In my first term of training, I approached my supervisor with a problem. June, a delightful woman aged in her 80s who had been given a diagnosis of lung cancer, had progressively become weaker and now struggled to make it into the practice for her appointments. I asked my excellent supervisor how I could coordinate the palliative care service to take over her care entirely. His response surprised me: ‘why don’t you visit her at home yourself?’
What followed was an experience that I will never forget. Over the next several months, I had the privilege of visiting her daughter’s meticulously neat home where June lived. Together, we reviewed and removed medications, added others, and coordinated with community services. When her needs exceeded the care her family could provide, she was admitted to her local hospital where she soon passed away under the care of a different rural general practitioner (GP). What had begun for me as routine consultations had become a sobering education in the context and sanctity of the human experience of life and death, and I am profoundly grateful to June for allowing me to be a part of it.
Every day in Australia, GPs contribute significantly to the palliative care of patients. They can be found relieving suffering in clinics, homes, hospices and hospitals. Their positions might be rural or urban, leading or supportive, but their knowledge, skills and – perhaps most importantly – their compassion have an understated impact on individuals at the close of their lives. What could be more appropriate than the clinician who has been with them – ageing alongside them – through sickness and injury, child-rearing and middle age, continuing to be with them when the curtain begins to fall?
However, circumstances within our medical system make providing care, including home visits, progressively difficult. Increased cost of practice, coupled with a static rebate, has resulted in rates of these visits dropping to less than one-third of what they were 15 years ago.1 It is our frail and palliative who suffer the most from this problem, and although ongoing funding for telehealth consultations is welcome, they cannot replace the benefit of home visits. Changes need to occur to assist our most vulnerable.
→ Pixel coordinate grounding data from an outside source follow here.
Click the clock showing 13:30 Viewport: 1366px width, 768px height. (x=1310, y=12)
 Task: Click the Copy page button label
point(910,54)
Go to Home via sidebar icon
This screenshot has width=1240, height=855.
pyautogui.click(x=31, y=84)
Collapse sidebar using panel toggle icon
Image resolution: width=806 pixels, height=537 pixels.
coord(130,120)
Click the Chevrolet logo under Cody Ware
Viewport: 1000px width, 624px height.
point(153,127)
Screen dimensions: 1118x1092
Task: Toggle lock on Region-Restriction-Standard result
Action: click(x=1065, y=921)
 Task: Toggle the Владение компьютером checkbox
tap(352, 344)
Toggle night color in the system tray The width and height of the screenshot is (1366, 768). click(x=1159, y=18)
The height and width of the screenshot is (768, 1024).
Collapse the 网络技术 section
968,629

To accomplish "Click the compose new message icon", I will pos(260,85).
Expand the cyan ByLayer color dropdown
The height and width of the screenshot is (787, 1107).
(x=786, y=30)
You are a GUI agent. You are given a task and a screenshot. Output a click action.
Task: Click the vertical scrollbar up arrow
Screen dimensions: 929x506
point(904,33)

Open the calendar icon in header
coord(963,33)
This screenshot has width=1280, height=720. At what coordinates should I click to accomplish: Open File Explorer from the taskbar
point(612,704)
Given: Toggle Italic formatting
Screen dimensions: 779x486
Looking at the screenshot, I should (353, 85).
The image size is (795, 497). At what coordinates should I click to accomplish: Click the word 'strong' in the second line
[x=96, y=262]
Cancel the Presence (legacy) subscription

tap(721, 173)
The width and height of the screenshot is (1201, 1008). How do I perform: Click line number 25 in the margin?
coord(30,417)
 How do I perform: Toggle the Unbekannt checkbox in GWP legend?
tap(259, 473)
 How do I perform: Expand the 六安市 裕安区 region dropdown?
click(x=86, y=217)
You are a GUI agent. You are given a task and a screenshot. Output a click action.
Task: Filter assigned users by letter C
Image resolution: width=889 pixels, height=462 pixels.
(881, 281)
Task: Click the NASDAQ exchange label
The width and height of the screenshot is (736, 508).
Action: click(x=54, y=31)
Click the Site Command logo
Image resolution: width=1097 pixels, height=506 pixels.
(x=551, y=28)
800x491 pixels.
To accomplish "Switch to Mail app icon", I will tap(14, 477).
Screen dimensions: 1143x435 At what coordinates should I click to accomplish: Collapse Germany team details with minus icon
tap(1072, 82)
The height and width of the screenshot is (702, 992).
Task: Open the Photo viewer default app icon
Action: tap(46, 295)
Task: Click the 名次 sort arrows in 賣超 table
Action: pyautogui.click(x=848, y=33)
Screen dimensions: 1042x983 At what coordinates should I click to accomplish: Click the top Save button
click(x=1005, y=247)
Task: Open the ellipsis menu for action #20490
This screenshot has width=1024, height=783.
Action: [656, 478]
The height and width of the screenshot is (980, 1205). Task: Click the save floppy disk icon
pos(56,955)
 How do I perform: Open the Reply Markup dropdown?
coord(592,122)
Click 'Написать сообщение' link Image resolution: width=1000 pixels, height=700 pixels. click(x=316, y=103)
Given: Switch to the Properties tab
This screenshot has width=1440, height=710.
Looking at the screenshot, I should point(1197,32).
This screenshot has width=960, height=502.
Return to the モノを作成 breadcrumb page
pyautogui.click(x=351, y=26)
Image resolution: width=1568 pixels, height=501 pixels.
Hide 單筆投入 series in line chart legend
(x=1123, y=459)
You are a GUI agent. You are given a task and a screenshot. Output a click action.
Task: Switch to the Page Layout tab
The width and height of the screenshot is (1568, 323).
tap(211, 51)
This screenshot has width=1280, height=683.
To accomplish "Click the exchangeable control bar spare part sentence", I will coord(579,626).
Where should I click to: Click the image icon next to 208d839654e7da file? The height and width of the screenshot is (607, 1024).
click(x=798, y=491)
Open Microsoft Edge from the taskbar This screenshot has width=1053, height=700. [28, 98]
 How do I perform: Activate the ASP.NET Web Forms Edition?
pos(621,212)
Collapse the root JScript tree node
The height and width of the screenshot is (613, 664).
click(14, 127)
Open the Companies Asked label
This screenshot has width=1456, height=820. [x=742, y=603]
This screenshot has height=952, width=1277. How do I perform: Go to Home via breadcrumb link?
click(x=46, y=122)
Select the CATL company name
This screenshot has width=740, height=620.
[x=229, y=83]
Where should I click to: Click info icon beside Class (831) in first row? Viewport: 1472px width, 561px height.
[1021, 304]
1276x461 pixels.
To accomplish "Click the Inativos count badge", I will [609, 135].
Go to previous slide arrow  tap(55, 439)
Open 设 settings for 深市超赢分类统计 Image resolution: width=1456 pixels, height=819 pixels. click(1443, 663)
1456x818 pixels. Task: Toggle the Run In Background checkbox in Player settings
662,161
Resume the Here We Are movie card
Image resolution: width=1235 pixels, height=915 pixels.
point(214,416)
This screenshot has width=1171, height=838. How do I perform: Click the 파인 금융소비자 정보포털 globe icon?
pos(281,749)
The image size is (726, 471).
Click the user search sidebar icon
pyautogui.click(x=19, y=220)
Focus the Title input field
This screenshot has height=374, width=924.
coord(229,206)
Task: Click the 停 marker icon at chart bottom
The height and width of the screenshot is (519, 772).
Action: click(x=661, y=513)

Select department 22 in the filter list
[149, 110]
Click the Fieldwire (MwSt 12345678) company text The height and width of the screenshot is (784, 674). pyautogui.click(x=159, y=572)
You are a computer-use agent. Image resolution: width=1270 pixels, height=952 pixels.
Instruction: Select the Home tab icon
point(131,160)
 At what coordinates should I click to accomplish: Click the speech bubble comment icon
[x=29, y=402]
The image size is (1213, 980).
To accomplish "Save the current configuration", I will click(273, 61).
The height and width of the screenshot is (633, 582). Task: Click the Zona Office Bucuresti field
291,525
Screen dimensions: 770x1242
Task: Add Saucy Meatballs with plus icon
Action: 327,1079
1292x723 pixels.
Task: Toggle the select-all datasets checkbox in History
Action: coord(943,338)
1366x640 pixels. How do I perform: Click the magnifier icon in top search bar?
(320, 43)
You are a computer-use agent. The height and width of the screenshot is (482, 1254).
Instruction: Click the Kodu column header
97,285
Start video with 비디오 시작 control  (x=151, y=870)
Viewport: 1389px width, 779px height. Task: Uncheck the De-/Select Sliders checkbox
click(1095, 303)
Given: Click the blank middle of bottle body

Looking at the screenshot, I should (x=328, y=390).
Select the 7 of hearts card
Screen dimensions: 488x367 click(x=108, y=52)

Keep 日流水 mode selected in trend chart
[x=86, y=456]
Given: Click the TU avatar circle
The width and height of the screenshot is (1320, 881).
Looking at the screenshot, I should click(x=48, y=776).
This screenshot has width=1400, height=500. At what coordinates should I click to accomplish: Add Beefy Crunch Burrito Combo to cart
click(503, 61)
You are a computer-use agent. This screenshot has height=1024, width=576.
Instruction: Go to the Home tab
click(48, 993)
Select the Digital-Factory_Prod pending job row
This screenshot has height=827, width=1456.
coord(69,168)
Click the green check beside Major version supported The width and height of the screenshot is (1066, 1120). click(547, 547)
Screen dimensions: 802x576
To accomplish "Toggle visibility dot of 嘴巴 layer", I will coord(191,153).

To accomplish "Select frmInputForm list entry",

I have found our subspecialist palliative care colleagues to be consistently very supportive of general practice palliative work. In this spirit, AJGP has commissioned a group of palliative care specialists to address commonly encountered topics in palliative care. Most of these authors hold a FRACGP and have worked significantly within general practice prior to subspecialty training. Within this AJGP issue, the reader can find tips to better help our palliative patients experiencing breathlessness,2 depression3 or refractory constipation.4 Advice for how to manage diabetes in advanced cancer5 is addressed along with a nuanced discussion about some common pitfalls of medications used in the palliative context.6 We trust that both highly experienced GPs and those beginning their journeys into palliative care will find the content relevant and practical.